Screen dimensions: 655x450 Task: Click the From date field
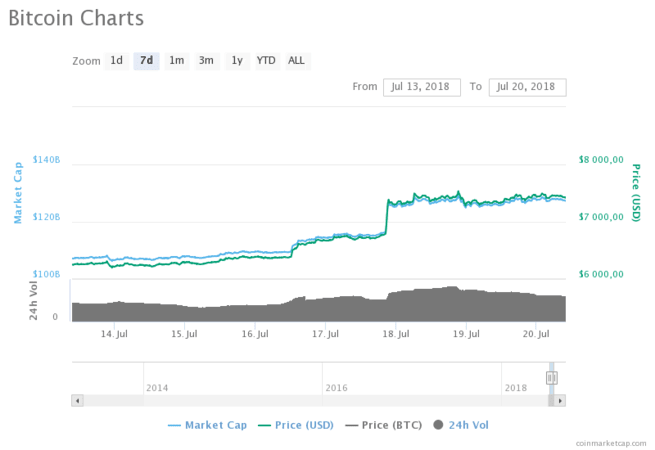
○ ○ ○
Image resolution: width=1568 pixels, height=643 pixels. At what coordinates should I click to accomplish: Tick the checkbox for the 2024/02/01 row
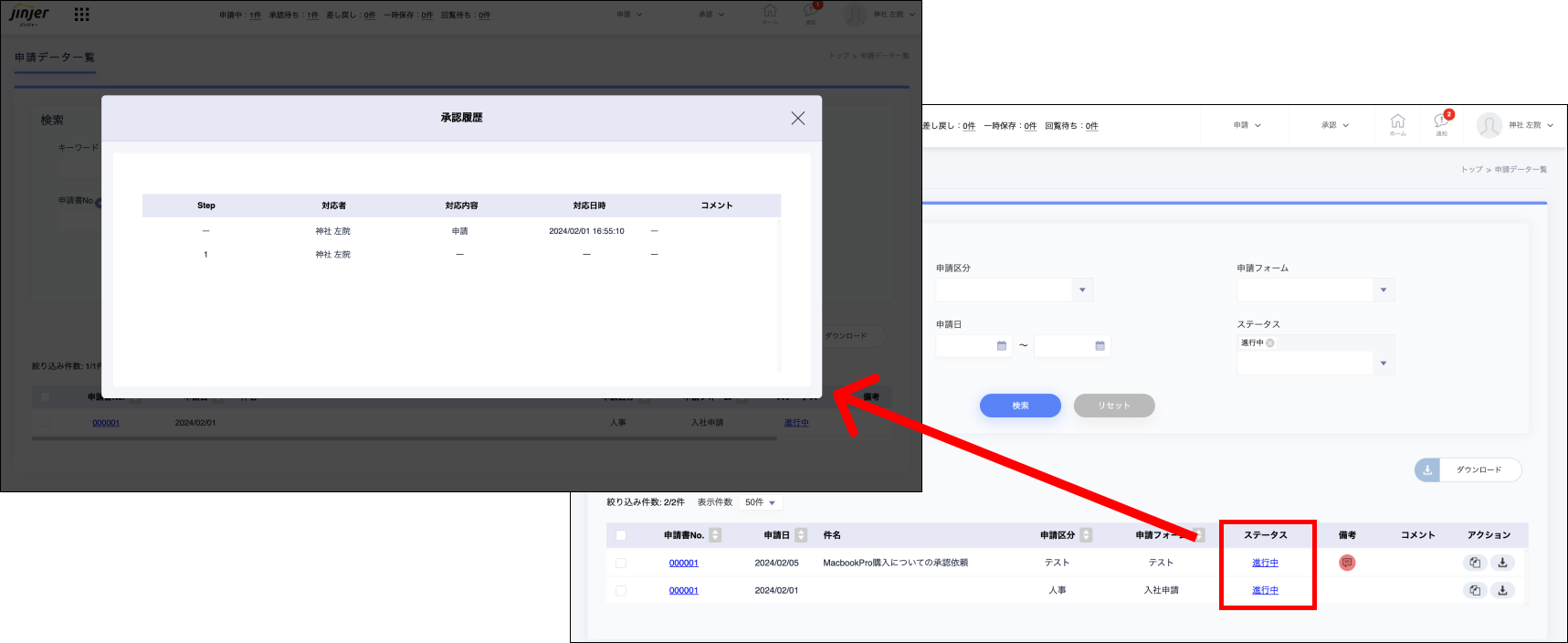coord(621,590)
○ ○ ○
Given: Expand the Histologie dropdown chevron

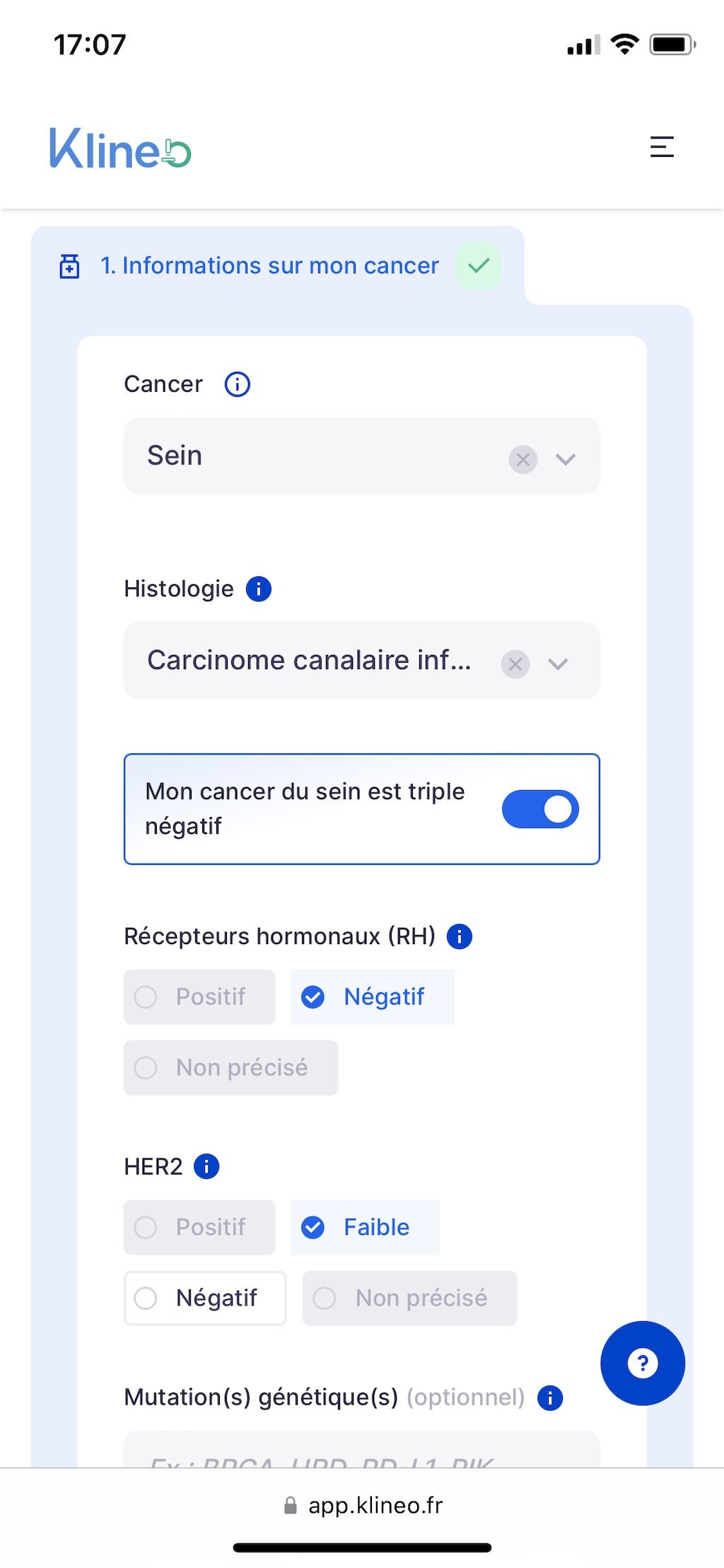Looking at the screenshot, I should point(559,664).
○ ○ ○
*Task directions:*
Output the part of the entries that opens with the line containing "Image resolution: width=1568" and closes with the line containing "coord(621,590)", both lines included, reproducing each line without alteration. Leave the pictures out of your answer.

*Answer to the exercise:*
Image resolution: width=1568 pixels, height=643 pixels. At what coordinates should I click to accomplish: Tick the checkbox for the 2024/02/01 row
coord(621,590)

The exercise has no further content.